## Required action
Each line from the one with "Click the docview.py title bar app icon" through the final line of the entries below must be printed exactly, and the pictures must not be.

Records contained in a dataset:

Content starts

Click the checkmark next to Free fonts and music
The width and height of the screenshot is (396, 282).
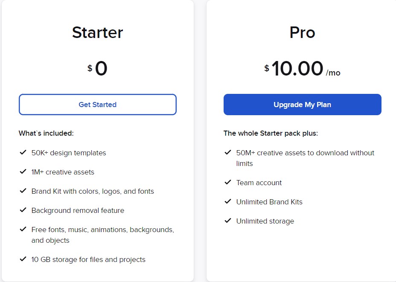tap(23, 230)

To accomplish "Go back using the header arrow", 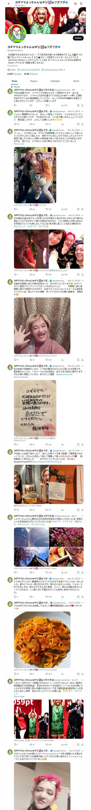I will tap(9, 3).
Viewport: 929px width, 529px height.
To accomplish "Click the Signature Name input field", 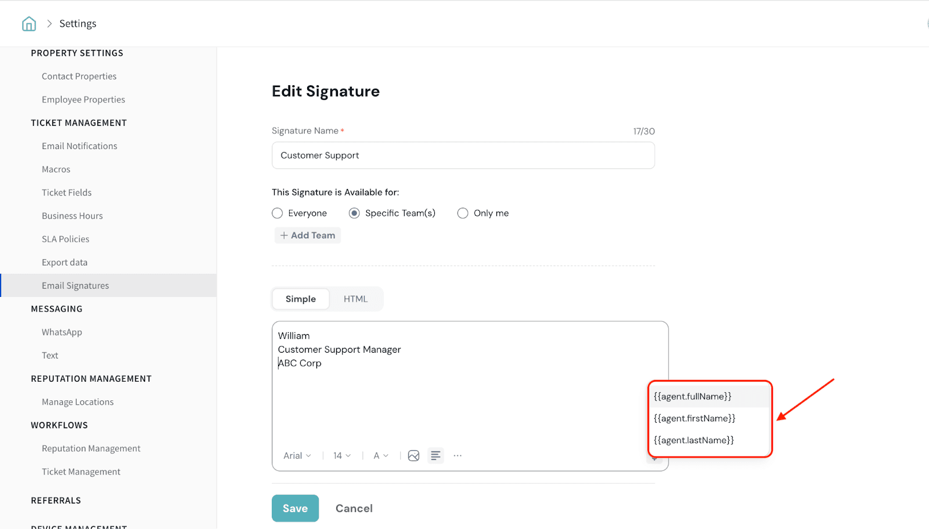I will click(x=463, y=155).
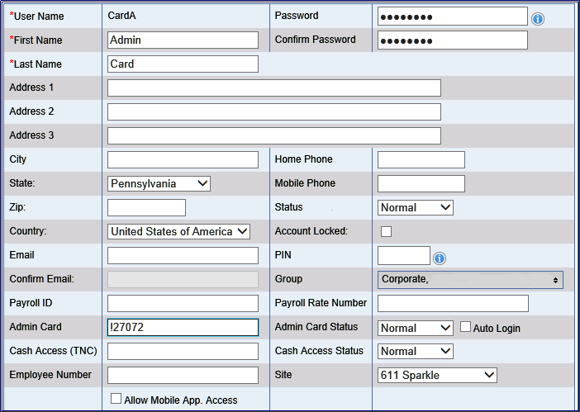Click the First Name field containing Admin

coord(183,40)
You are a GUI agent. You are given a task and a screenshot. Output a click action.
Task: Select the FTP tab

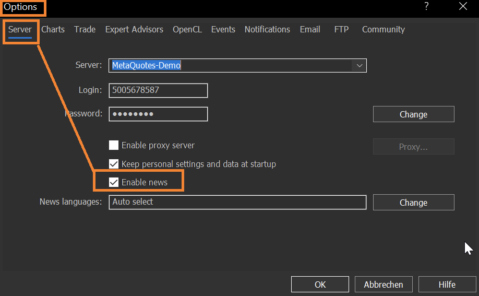(x=341, y=29)
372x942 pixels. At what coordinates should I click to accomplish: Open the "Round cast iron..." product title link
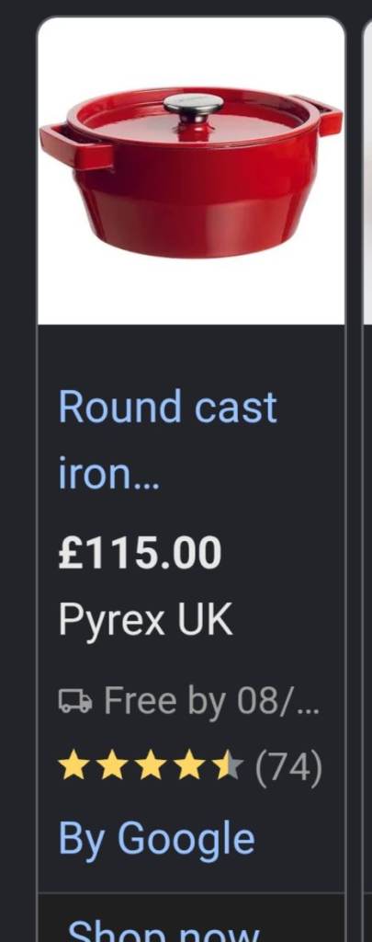[168, 440]
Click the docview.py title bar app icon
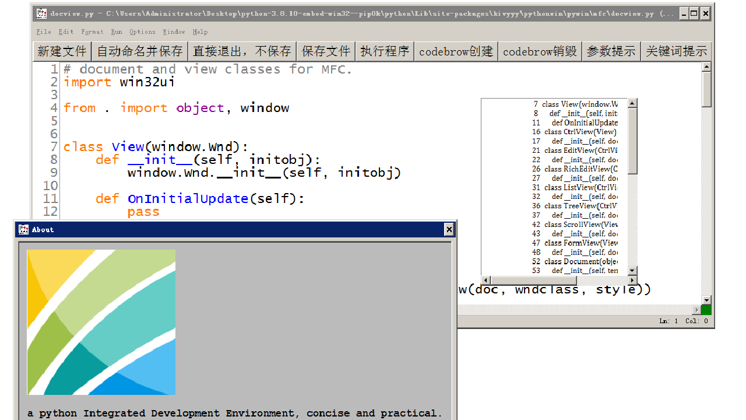Viewport: 746px width, 420px height. 41,13
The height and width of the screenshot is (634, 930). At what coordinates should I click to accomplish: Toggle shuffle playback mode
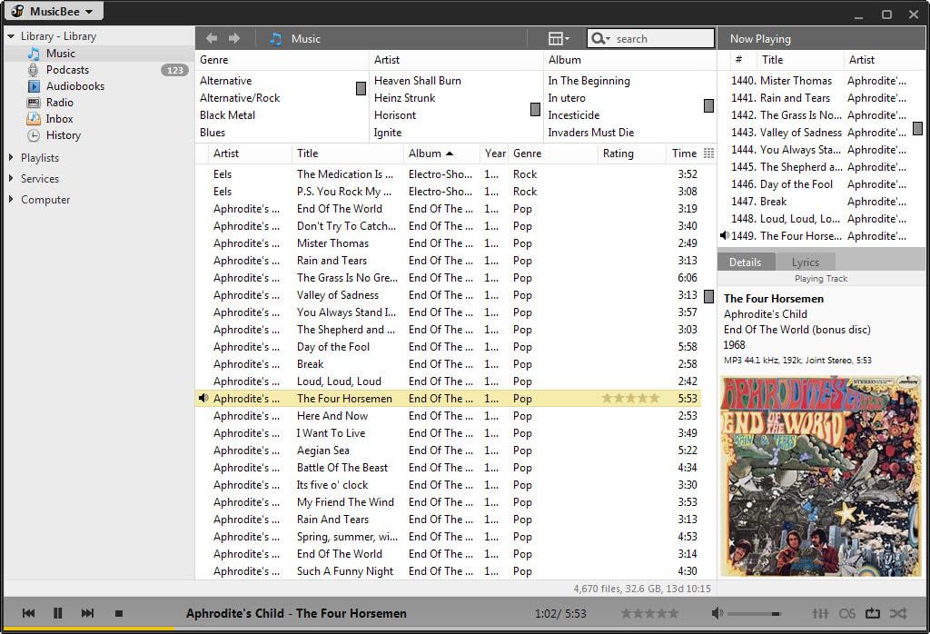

Content ends

## Finished task
Click the docview.py title bar app icon
Viewport: 746px width, 420px height. 41,13
The height and width of the screenshot is (634, 930). At what coordinates should I click to accomplish: Toggle shuffle playback mode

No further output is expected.